Whittenburg, 53, alleges in her suit that she was directed by a superior on “multiple occasions” to void or modify documentation so that C-17 aircraft could be returned to military operations.

But she wouldn't go along, she said.

“Bottom line, I refused to let an aircraft leave” if it was unsafe to fly, Whittenburg said in a phone interview. “An aircraft couldn't leave without my signature.”

The suit alleges the “release of aircraft would expose the pilots and the general public to extreme hazards in the event the C17 were to crash.”

Texas is an employment-at-will state, which means employers don't need a reason to terminate an employee. But San Antonio attorney Frank Herrera Jr., who represents Whittenburg, said an employee can sue if they are terminated for refusing to participate in an illegal act.

Altering or voiding failing test results of “non-airworthy aircraft” is illegal, the suit states.

Whittenburg did not notify law enforcement authorities about the alleged acts.

“I alerted … management, I alerted my ethics adviser (at Boeing) and I alerted human resources,” she said.

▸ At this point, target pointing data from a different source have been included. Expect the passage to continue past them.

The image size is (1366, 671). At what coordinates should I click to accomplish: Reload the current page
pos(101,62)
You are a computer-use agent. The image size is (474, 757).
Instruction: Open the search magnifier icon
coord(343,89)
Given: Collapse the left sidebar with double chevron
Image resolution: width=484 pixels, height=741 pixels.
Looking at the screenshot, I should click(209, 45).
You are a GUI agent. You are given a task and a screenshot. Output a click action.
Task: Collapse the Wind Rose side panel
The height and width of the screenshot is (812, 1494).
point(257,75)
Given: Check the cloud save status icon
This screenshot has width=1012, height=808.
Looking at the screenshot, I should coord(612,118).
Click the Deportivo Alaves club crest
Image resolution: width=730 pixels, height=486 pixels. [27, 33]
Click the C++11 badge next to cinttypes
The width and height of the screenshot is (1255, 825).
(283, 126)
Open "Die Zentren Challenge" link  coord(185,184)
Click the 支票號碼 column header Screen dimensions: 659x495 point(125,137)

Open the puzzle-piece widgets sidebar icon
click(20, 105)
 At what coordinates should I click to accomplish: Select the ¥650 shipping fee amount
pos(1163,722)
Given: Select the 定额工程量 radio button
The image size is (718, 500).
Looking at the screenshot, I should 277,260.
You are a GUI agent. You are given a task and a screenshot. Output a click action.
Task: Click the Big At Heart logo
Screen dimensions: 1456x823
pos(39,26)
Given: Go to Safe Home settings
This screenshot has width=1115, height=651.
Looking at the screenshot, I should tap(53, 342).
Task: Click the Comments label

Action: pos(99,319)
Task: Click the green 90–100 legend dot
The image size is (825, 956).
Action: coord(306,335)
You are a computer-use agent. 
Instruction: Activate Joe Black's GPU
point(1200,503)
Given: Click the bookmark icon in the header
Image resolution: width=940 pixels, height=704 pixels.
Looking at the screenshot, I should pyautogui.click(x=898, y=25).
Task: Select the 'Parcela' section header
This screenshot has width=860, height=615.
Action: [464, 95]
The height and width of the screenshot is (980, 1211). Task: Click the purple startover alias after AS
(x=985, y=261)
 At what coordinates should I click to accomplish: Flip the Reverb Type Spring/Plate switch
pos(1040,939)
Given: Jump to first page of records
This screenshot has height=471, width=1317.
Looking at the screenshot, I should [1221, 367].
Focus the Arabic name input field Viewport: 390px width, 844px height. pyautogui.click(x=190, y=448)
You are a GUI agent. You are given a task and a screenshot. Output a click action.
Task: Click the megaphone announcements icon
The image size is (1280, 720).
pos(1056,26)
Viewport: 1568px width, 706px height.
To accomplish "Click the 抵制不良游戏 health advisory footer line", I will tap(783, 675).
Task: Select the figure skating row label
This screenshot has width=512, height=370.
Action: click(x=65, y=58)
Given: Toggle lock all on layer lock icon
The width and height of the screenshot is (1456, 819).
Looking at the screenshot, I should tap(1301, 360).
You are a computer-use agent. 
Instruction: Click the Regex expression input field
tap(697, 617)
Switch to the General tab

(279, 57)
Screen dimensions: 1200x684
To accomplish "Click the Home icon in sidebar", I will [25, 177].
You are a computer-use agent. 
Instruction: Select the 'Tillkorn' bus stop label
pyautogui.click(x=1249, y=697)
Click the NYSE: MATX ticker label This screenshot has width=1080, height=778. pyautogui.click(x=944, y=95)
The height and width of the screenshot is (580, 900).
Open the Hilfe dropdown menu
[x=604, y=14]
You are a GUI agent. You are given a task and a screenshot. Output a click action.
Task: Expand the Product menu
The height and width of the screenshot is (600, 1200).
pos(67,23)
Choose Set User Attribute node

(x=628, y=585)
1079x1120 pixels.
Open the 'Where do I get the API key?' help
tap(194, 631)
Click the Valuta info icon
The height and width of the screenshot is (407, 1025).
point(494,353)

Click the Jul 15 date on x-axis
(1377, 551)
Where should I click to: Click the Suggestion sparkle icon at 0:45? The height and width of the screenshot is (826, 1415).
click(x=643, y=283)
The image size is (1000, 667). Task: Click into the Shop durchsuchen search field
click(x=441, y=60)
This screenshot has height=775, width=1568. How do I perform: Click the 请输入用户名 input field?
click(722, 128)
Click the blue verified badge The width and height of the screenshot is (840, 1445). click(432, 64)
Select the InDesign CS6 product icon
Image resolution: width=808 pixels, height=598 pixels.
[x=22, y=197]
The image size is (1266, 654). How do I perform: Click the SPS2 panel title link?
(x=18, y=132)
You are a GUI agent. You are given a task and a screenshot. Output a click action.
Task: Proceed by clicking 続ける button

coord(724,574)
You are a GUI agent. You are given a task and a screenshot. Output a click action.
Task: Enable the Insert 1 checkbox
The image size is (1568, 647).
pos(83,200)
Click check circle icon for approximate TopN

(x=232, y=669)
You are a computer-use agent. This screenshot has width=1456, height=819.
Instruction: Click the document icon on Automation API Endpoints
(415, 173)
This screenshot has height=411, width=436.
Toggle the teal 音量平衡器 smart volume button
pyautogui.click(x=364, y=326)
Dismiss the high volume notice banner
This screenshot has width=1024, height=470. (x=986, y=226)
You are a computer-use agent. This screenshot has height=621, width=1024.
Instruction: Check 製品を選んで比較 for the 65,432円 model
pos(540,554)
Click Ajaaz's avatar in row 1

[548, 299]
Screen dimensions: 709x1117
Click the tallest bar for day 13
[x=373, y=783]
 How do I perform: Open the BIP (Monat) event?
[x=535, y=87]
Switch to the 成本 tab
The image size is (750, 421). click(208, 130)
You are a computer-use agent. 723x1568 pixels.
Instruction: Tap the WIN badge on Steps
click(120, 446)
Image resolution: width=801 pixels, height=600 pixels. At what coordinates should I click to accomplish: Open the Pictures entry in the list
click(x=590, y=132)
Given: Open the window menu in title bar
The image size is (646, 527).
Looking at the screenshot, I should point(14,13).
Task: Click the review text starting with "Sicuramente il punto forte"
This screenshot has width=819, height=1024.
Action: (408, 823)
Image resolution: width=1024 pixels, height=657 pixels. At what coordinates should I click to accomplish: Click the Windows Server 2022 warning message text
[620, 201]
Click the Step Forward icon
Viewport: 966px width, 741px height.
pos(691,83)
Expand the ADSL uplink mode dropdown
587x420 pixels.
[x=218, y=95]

She recalled the conversation with the ethics adviser.

“He's the one who said, 'Cynthia, you'll never get through the San Antonio system,'” she said. “He said, 'I recommend you go see a lawyer and sue Boeing because they will fire you. They will terminate you because you're rocking the boat.'”

In one instance, Whittenburg said she refused to release an aircraft that had some “rework and repair” done to its structural beam support. The proper engineering group, she said, wasn't consulted to determine if it was “structurally warranted.”

Whittenburg said she has 27 years in the aerospace industry in various quality-assurance and safety roles. Prior to joining Boeing, she said she worked with NASA contractor United Space Alliance in Houston.